Au port de Strasbourg, quelle reconversion pour les Grands Moulins ?

Installés sur le port du Rhin en 1898, les Grands Moulins de Strasbourg, à l’arrêt depuis 2023, vont se tourner vers une nouvelle activité qui profitera de la desserte fluviale et ferroviaire du site. Un appel à projets a été lancé par le Port autonome de Strasbourg.

Le Port autonome de Strasbourg a lancé le 16 septembre un appel à manifestation d’intérêt (AMI) pour la reconversion du site des Grands Moulins de Strasbourg. La parcelle de 5 hectares est située au cœur du port de Strasbourg, sur les berges de l’historique bassin du Commerce dominé par la stature imposante de l’ancienne capitainerie, et à deux pas du nouveau bâtiment occupé par le Port autonome de Strasbourg (PAS), depuis que l’autorité portuaire a quitté son siège historique du centre-ville en 2021.

Faisant suite à un premier moulin fondé à Illkirch-Graffenstaden, sur les bords de l’Ill, en 1865, les Grands Moulins de Strasbourg se sont ensuite installés dès 1898 sur ce qui était alors le nouveau port du Rhin. Un silo de cette époque subsiste encore, mais le site a constamment été modernisé et agrandi depuis. Avant sa reprise par le groupe Advens fin 2018, l’approvisionnement en blé représentait en moyenne 250 000 tonnes par an, acheminés par trois modes de transport : la route (50 % du tonnage), le fluvial (30 %) et le ferroviaire (20 %, soit cinq trains par mois environ).

Un site à l’arrêt depuis 2023

À partir de 2019, la logistique d’approvisionnement du site est devenue essentiellement routière, le mode ferroviaire, à raison de quatre trains par mois en moyenne, n’ayant été utilisé que sur une courte durée. C’est l’arrêt de l’activité du site, annoncé par le groupe Advens en avril 2023, qui est à l’origine de l’AMI lancé par le Port autonome.

Cet appel à manifestation d’intérêt doit permettre « d’identifier des opérateurs économiques susceptibles de développer sur ce site un projet à dominante logistique et/ou industrielle, intégrant si besoin un volet tertiaire. Ce nouvel usage devra pleinement s’inscrire dans le projet stratégique 2024-2028 des Ports de Strasbourg, en cohérence avec les enjeux de développement durable, de logistique urbaine et d’interface ville-port. »

Réindustrialisation et décarbonation de la logistique

Pour cela, le PAS met en avant l’embranchement ferroviaire du site, ainsi que les 400 mètres de linéaire de berges, dans le prolongement du quai fluvial du terminal à conteneurs. Les projets des candidats pourront concerner tout ou partie des 13 bâtiments, qui représentent un total de 33 650 m² de surface de plancher, et dont la démolition partielle peut d’ailleurs être envisagée.

— PROBLÈMES À RÉSOUDRE —
1) Énumérez les modes de transport qui, selon le texte sur les Grands Moulins de Strasbourg, acheminaient le blé avant la reprise par le groupe Advens. Indiquez pour chacun sa part du tonnage.
2) Répondez à ces questions à partir du texte sur les Grands Moulins de Strasbourg :
(a) En quelle année et dans quelle commune le premier moulin a-t-il été fondé ?
(b) À quelle date le Port autonome de Strasbourg a-t-il lancé l'appel à manifestation d'intérêt ?
(c) Combien de bâtiments compte le site, et quelle surface de plancher totale représentent-ils ?
3) Reprenez la rédaction du texte sur les Grands Moulins de Strasbourg à partir de sa dernière phrase.

— Coordonnées des éléments —

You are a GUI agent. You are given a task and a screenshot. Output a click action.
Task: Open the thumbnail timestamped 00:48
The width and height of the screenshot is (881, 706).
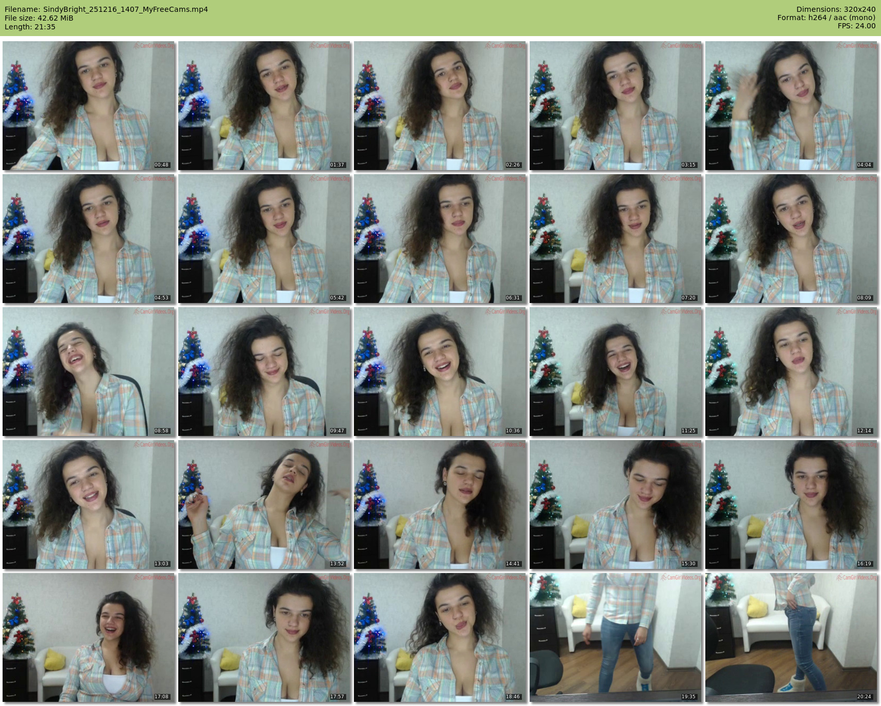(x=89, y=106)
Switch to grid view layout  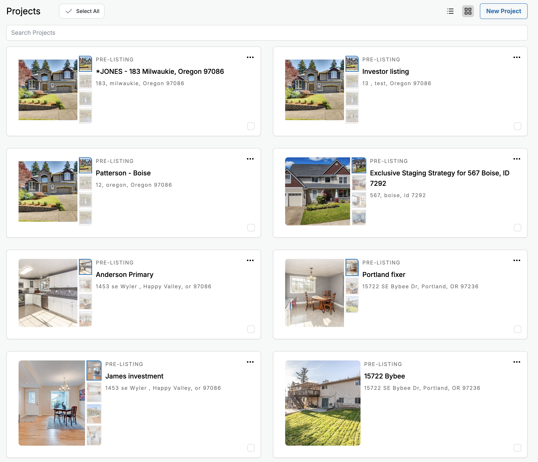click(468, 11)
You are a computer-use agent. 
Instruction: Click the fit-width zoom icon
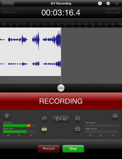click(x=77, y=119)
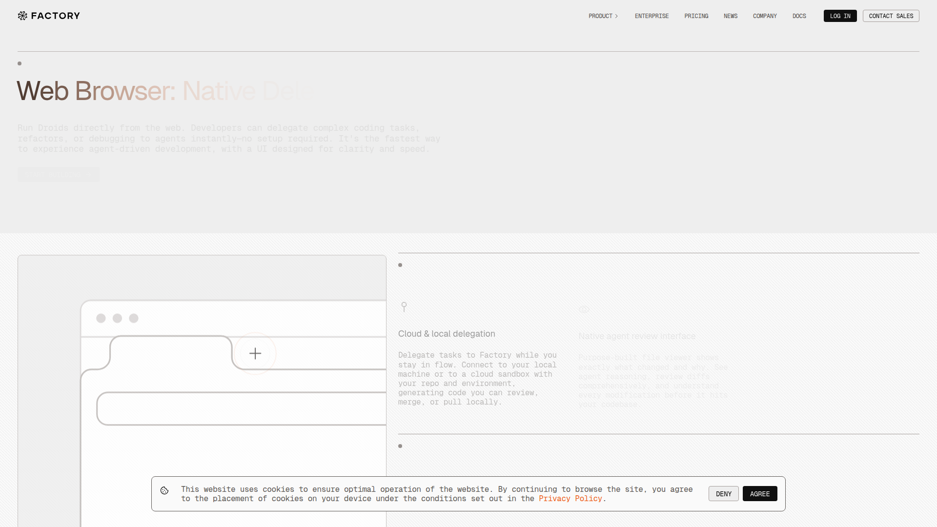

— RÉSULTATS —
1)
La route : 50 % du tonnage
Le fluvial : 30 %
Le ferroviaire : 20 %, soit environ cinq trains par mois

2)
(a) En 1865, à Illkirch-Graffenstaden, sur les bords de l'Ill.
(b) Le 16 septembre.
(c) 13 bâtiments, pour un total de 33 650 m² de surface de plancher.

3)
Décarbonation de la logistique et réindustrialisation sont les deux attendus majeurs sur ce site selon le Port autonome de Strasbourg : « À travers ce projet de reconversion du site des Grands Moulins, le PAS affirme sa volonté de valoriser les infrastructures multimodales existantes. Il s'agit d'amorcer une logique vertueuse de décarbonation des transports et de régénération du patrimoine foncier et immobilier. L'AMI s'inscrit en continuité du projet d'extension et de modernisation du terminal à conteneurs nord, hub logistique multimodal, ainsi que dans une réflexion globale sur le bassin du commerce et le Port Nord, notamment sur le développement de la logistique urbaine. »

Utilisation privilégiée du fluvial et du ferroviaire

L’utilisation des modes de transports massifiés est également scrutée à la loupe par l’autorité portuaire lorsqu’elle lance des appels à projets qui comportent désormais systématiquement « des critères permettant de favoriser le report modal des flux logistiques avec des engagements de trafics pour des terrains embranchés fer ou eau, ainsi que la décarbonation des activités industrielles et logistiques. Sur cet appel à projets en particulier, le Port appréciera la manière dont les projets s'appuient sur les infrastructures disponibles sur et à proximité du terrain, telles que le terminal à conteneurs, les raccordements aux voies ferrées et les 400 m de linéaire de berges. »

Les porteurs de projet doivent rendre leur dossier au plus tard le 28 novembre 2025. Ils pourraient être nombreux à tenter d’obtenir de la part du PAS une mise à disposition de ces terrains portuaires, qui se font rares sur le site portuaire de Strasbourg. Les terrains portuaires libérés par les entreprises font l’objet d’une procédure de publicité et de sélection des candidats (en cas de pluralité) avant leur attribution à un nouvel occupant, puisqu’il s’agit d’une propriété publique qui fait l’objet d’une « exploitation économique », en application des dispositions du Code général de la propriété des personnes publiques, qui vise le domaine public, et que le Port autonome décline sur son domaine privé. Depuis un an, cinq appels à projets ont ainsi été lancés, pour un total de 20 hectares remis sur le marché.

Garder le contrôle du foncier portuaire

Le Port autonome de Strasbourg gère un domaine public qui lui a été confié par l’État, comprenant les routes et voies ferrées ainsi que le domaine public fluvial constitué des bassins portuaires et d’une bande de 20 m autour de ces bassins. Au total, plus de 1 000 hectares dont 200 ha de bassins fluviaux. Sur ce domaine public, la mise à disposition de terrains à des entreprises passe par le régime de la convention d’occupation temporaire (COT), généralement pour une durée de 30 ans qui permet d’amortir l’investissement privé dans des bâtiments ou équipements.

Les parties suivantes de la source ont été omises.